Collection entries:

* * *

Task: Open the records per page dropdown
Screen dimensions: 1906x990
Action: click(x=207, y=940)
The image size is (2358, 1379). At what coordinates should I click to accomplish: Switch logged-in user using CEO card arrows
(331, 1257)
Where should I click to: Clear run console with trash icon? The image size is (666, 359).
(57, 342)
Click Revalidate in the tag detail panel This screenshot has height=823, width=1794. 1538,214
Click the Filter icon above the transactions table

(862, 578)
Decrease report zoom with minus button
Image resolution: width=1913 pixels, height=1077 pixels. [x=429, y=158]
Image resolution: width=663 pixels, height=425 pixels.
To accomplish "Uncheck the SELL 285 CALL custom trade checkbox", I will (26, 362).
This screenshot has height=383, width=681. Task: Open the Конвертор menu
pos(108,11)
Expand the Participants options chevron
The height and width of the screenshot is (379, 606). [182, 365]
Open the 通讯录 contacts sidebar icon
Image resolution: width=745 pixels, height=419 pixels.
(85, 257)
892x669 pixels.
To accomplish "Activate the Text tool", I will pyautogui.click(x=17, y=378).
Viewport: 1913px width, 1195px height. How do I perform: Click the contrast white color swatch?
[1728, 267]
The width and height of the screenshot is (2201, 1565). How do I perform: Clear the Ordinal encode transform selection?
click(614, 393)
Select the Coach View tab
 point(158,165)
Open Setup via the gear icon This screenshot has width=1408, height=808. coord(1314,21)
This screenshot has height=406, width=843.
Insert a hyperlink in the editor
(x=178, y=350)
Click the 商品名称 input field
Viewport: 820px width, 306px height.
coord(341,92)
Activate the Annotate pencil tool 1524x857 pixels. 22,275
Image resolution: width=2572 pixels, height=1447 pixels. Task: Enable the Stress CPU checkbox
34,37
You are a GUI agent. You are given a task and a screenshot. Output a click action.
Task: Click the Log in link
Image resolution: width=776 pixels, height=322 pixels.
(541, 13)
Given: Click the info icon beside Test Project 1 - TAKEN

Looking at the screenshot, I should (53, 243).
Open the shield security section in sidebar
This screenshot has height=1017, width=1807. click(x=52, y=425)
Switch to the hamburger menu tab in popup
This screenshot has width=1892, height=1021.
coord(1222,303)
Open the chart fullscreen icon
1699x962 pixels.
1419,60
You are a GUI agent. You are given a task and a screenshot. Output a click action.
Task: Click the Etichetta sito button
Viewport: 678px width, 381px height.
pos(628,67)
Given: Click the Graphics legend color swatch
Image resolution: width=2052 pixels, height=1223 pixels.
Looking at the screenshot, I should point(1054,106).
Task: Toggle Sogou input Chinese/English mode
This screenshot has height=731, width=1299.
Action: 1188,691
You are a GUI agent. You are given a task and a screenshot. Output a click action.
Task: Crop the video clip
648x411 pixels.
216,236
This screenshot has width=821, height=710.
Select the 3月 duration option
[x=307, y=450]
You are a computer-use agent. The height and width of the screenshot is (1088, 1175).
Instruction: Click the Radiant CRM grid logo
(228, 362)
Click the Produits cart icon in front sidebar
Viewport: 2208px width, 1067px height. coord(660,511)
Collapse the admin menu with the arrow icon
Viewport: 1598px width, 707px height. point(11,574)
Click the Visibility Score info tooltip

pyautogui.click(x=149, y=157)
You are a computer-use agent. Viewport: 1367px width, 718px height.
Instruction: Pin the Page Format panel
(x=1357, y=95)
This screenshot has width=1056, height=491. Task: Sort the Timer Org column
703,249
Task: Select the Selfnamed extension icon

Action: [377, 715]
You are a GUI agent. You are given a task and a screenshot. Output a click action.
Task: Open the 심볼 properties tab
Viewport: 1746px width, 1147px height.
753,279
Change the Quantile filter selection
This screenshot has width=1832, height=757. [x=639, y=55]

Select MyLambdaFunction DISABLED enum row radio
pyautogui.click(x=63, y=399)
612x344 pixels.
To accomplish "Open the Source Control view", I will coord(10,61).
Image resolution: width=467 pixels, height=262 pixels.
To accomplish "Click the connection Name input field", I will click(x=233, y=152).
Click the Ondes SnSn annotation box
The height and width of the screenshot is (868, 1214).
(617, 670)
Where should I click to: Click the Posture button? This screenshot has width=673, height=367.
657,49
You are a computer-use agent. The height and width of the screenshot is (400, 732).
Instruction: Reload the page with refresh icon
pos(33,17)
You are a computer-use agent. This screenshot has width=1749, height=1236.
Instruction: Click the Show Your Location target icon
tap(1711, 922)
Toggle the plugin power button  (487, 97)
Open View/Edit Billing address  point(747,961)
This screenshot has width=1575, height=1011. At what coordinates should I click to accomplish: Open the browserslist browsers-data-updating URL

* * *

▶ [Instructions to follow]:
Your reply should repeat the entries above in full, with every character intact.

▶ [Exercise result]:
Task: Open the records per page dropdown
Screen dimensions: 1906x990
Action: click(x=207, y=940)
The image size is (2358, 1379). At what coordinates should I click to accomplish: Switch logged-in user using CEO card arrows
(331, 1257)
Where should I click to: Clear run console with trash icon? The image size is (666, 359).
(57, 342)
Click Revalidate in the tag detail panel This screenshot has height=823, width=1794. 1538,214
Click the Filter icon above the transactions table

(862, 578)
Decrease report zoom with minus button
Image resolution: width=1913 pixels, height=1077 pixels. [x=429, y=158]
Image resolution: width=663 pixels, height=425 pixels.
To accomplish "Uncheck the SELL 285 CALL custom trade checkbox", I will (26, 362).
This screenshot has height=383, width=681. Task: Open the Конвертор menu
pos(108,11)
Expand the Participants options chevron
The height and width of the screenshot is (379, 606). [182, 365]
Open the 通讯录 contacts sidebar icon
Image resolution: width=745 pixels, height=419 pixels.
(85, 257)
892x669 pixels.
To accomplish "Activate the Text tool", I will pyautogui.click(x=17, y=378).
Viewport: 1913px width, 1195px height. How do I perform: Click the contrast white color swatch?
[1728, 267]
The width and height of the screenshot is (2201, 1565). How do I perform: Clear the Ordinal encode transform selection?
click(614, 393)
Select the Coach View tab
 point(158,165)
Open Setup via the gear icon This screenshot has width=1408, height=808. coord(1314,21)
This screenshot has height=406, width=843.
Insert a hyperlink in the editor
(x=178, y=350)
Click the 商品名称 input field
Viewport: 820px width, 306px height.
coord(341,92)
Activate the Annotate pencil tool 1524x857 pixels. 22,275
Image resolution: width=2572 pixels, height=1447 pixels. Task: Enable the Stress CPU checkbox
34,37
You are a GUI agent. You are given a task and a screenshot. Output a click action.
Task: Click the Log in link
Image resolution: width=776 pixels, height=322 pixels.
(541, 13)
Given: Click the info icon beside Test Project 1 - TAKEN

Looking at the screenshot, I should (53, 243).
Open the shield security section in sidebar
This screenshot has height=1017, width=1807. click(x=52, y=425)
Switch to the hamburger menu tab in popup
This screenshot has width=1892, height=1021.
coord(1222,303)
Open the chart fullscreen icon
1699x962 pixels.
1419,60
You are a GUI agent. You are given a task and a screenshot. Output a click action.
Task: Click the Etichetta sito button
Viewport: 678px width, 381px height.
pos(628,67)
Given: Click the Graphics legend color swatch
Image resolution: width=2052 pixels, height=1223 pixels.
Looking at the screenshot, I should point(1054,106).
Task: Toggle Sogou input Chinese/English mode
This screenshot has height=731, width=1299.
Action: 1188,691
You are a GUI agent. You are given a task and a screenshot. Output a click action.
Task: Crop the video clip
648x411 pixels.
216,236
This screenshot has width=821, height=710.
Select the 3月 duration option
[x=307, y=450]
You are a computer-use agent. The height and width of the screenshot is (1088, 1175).
Instruction: Click the Radiant CRM grid logo
(228, 362)
Click the Produits cart icon in front sidebar
Viewport: 2208px width, 1067px height. coord(660,511)
Collapse the admin menu with the arrow icon
Viewport: 1598px width, 707px height. point(11,574)
Click the Visibility Score info tooltip

pyautogui.click(x=149, y=157)
You are a computer-use agent. Viewport: 1367px width, 718px height.
Instruction: Pin the Page Format panel
(x=1357, y=95)
This screenshot has width=1056, height=491. Task: Sort the Timer Org column
703,249
Task: Select the Selfnamed extension icon

Action: [377, 715]
You are a GUI agent. You are given a task and a screenshot. Output a click action.
Task: Open the 심볼 properties tab
Viewport: 1746px width, 1147px height.
753,279
Change the Quantile filter selection
This screenshot has width=1832, height=757. [x=639, y=55]

Select MyLambdaFunction DISABLED enum row radio
pyautogui.click(x=63, y=399)
612x344 pixels.
To accomplish "Open the Source Control view", I will coord(10,61).
Image resolution: width=467 pixels, height=262 pixels.
To accomplish "Click the connection Name input field", I will click(x=233, y=152).
Click the Ondes SnSn annotation box
The height and width of the screenshot is (868, 1214).
(617, 670)
Where should I click to: Click the Posture button? This screenshot has width=673, height=367.
657,49
You are a computer-use agent. The height and width of the screenshot is (400, 732).
Instruction: Reload the page with refresh icon
pos(33,17)
You are a computer-use agent. This screenshot has width=1749, height=1236.
Instruction: Click the Show Your Location target icon
tap(1711, 922)
Toggle the plugin power button  (487, 97)
Open View/Edit Billing address  point(747,961)
This screenshot has width=1575, height=1011. At what coordinates should I click to accomplish: Open the browserslist browsers-data-updating URL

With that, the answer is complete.